Walahi, Bilahi, je jure, même si cet escroc de Moriké se cachait sous la terre, je l’y dénicherai pour lui faire payer le prix de sa témérité !

 

Allah Akbar ! Cet “assassin”, n’est vraiment pas conscient du fait que, à Fantambougou, quiconque détourne un seul centime d’un Malien d’en bas, court le risque de se faire égorger… par le bas.

 

Inchallahou, Moriké n’échappera pas au courroux de la lame de mon couteau.

 

Mais, en attendant, Tonton Bass, je dois reconnaître que “les voies du seigneur sont impénétrables”. Deux bonnes nouvelles : la première : la troupe familiale a réceptionné hier, deux sacs de sorgho et la somme de 20.000 Fcfa qui lui ont été gracieusement offerts par le Président d’un parti politique.

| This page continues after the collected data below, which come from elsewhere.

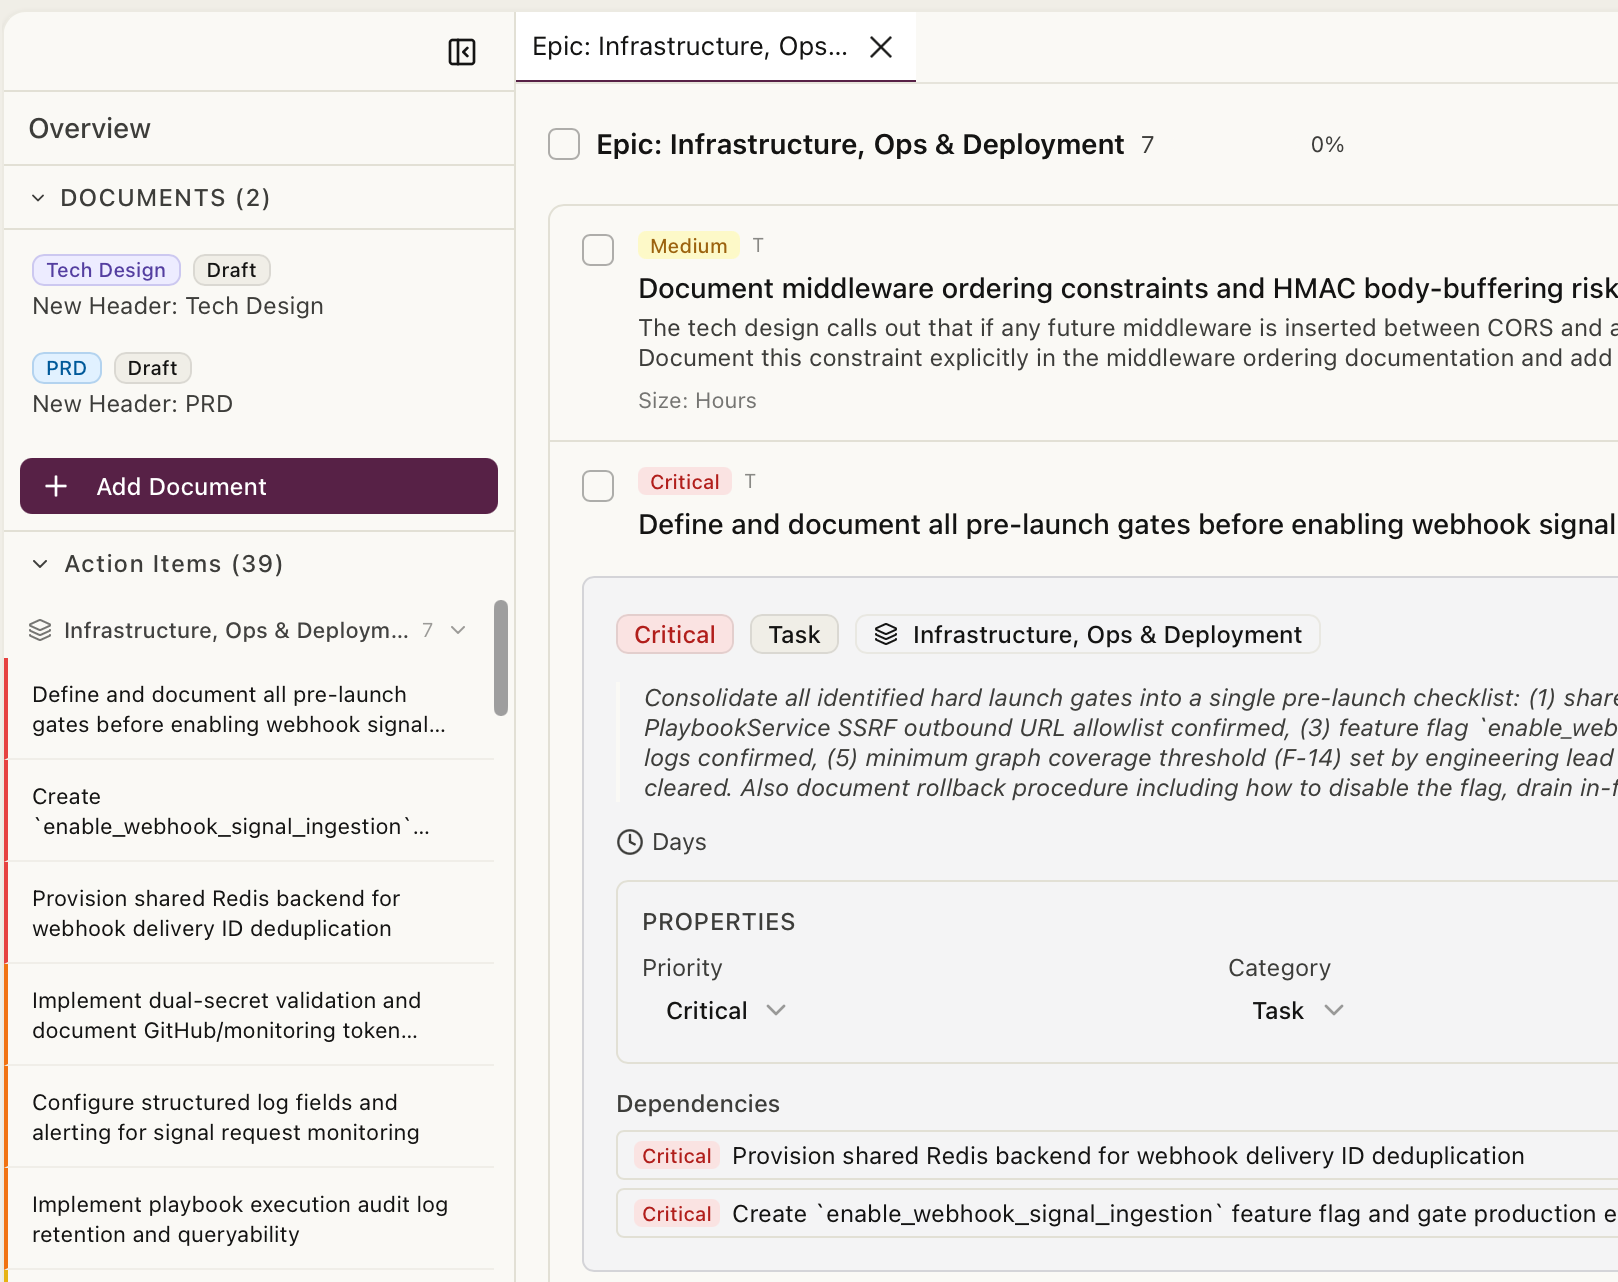Open the Priority dropdown set to Critical

pos(726,1011)
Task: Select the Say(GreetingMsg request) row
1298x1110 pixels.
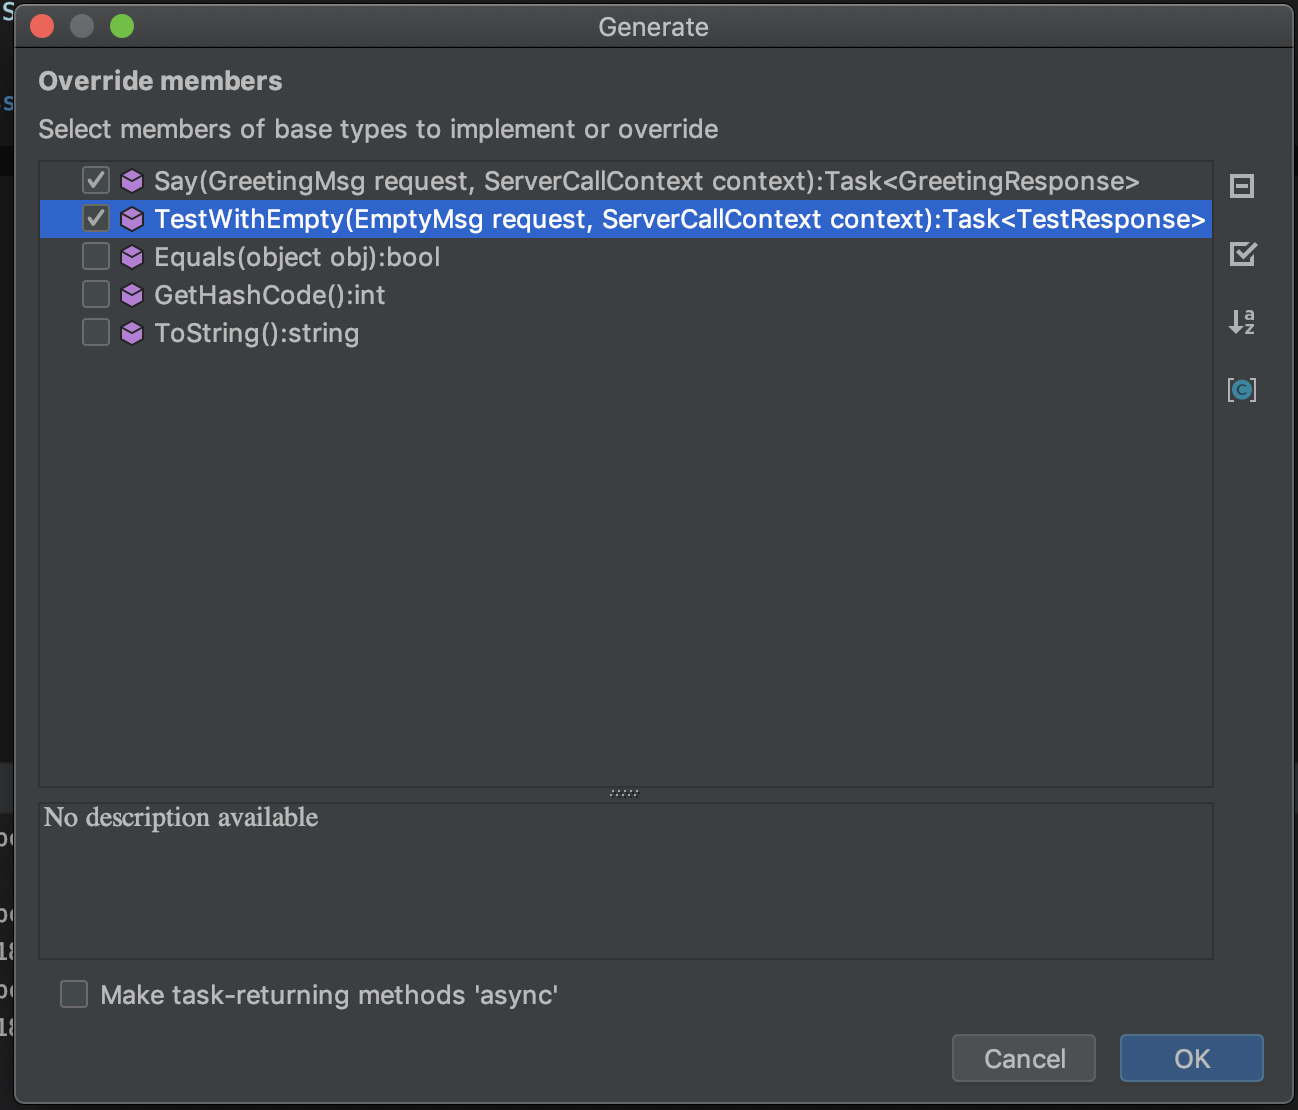Action: [645, 181]
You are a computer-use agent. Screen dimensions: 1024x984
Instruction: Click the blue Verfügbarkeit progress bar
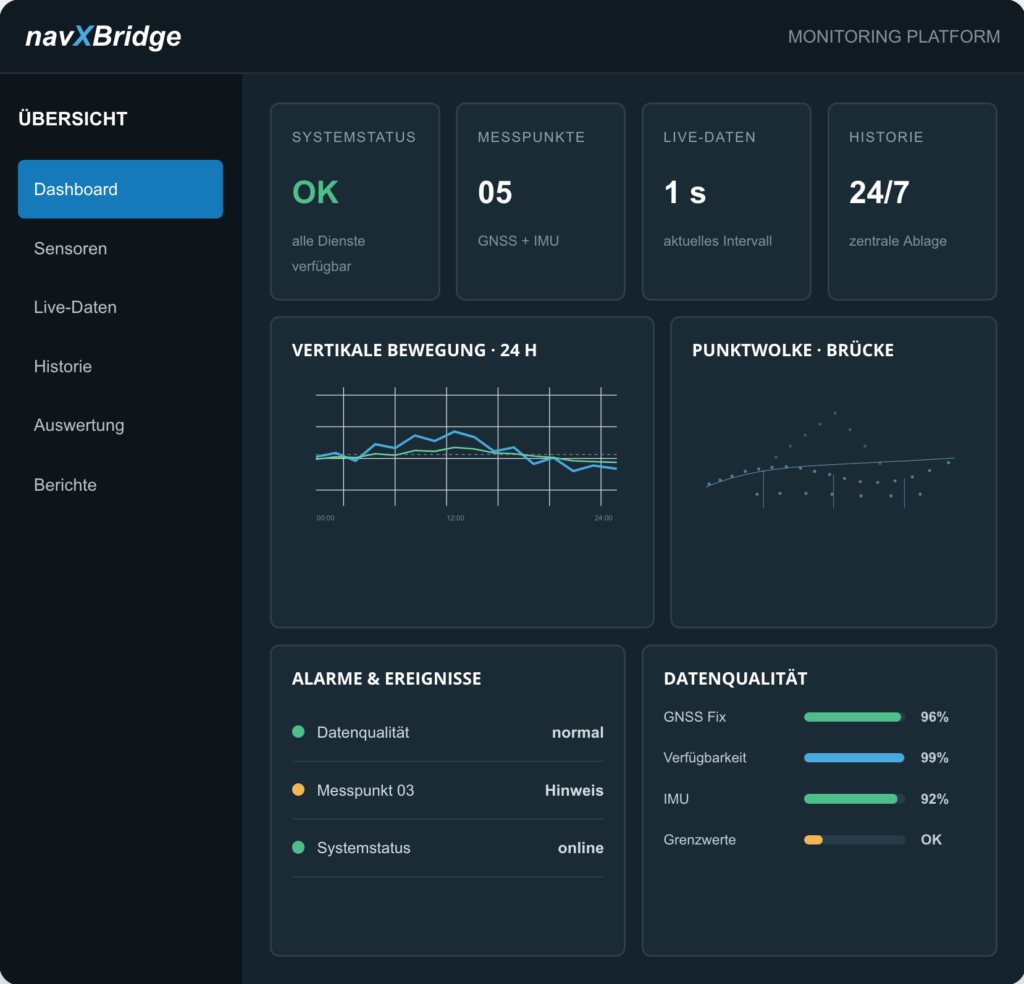854,757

L’homme, a accompli ce geste en échange de la promesse que je lui ai faite, de faire voter, en sa faveur aux prochaines élections présidentielles et la troupe familiale et celles des voisins.

 

Alhamdoulilahi ! La marmite familiale ne sera pas en jachère pendant quelques jours.

C’est vrai que tout cela est éphémère, (hélas) mais, toi-même tu sais, pour nous les “en bas”, seule importe l’assurance de la bouffe du jour.

 

Sécurité alimentaire ? Nous n’en rêvons même pas !

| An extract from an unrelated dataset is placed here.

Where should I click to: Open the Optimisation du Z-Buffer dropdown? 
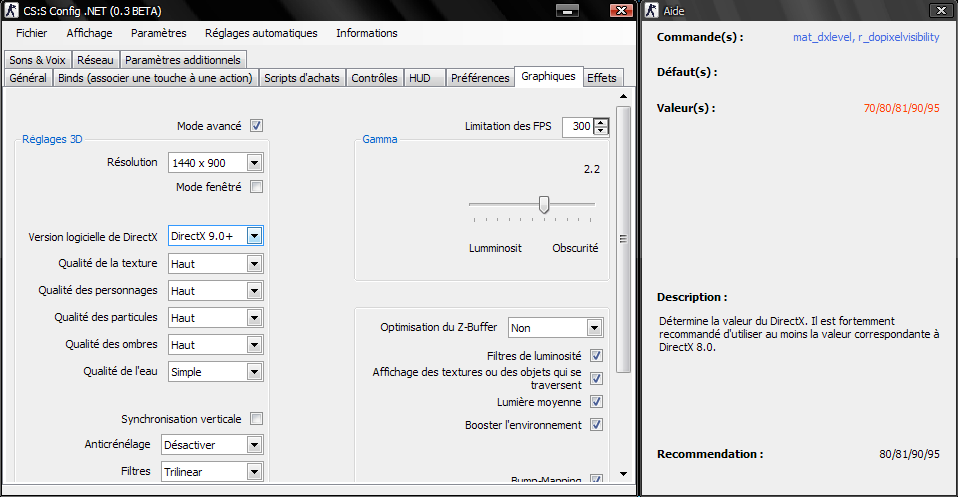pyautogui.click(x=594, y=328)
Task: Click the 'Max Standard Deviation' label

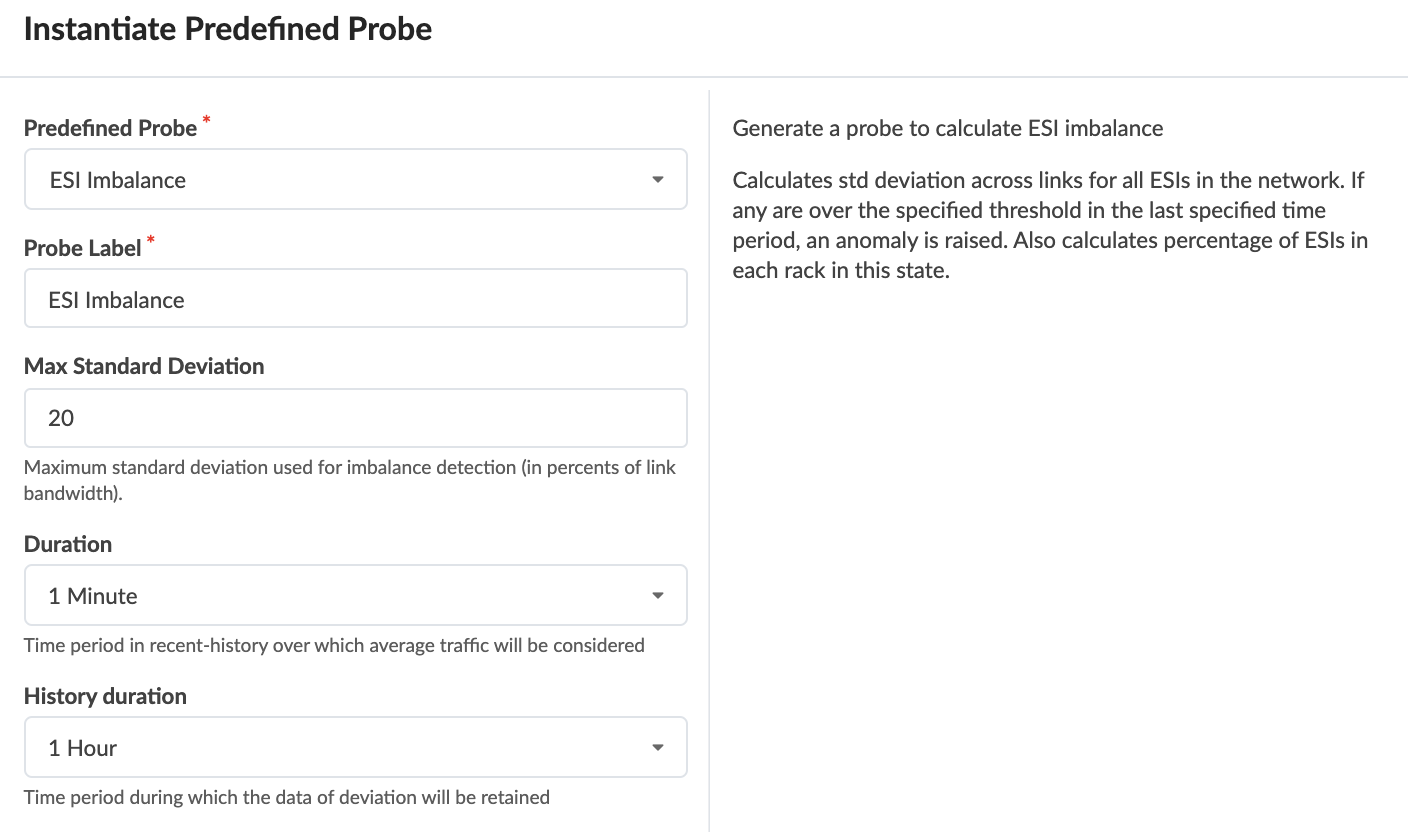Action: coord(144,366)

Je viens par ailleurs d’être désigné par un homme politique comme membre des jeunes chargés d’acheter les consciences (à travers la distribution de thé, sucre et céréales) en vue de le faire gagner aux prochaines élections présidentielles.

 

Cet homme a-t-il cependant la chance de sortir victorieux de la bataille ?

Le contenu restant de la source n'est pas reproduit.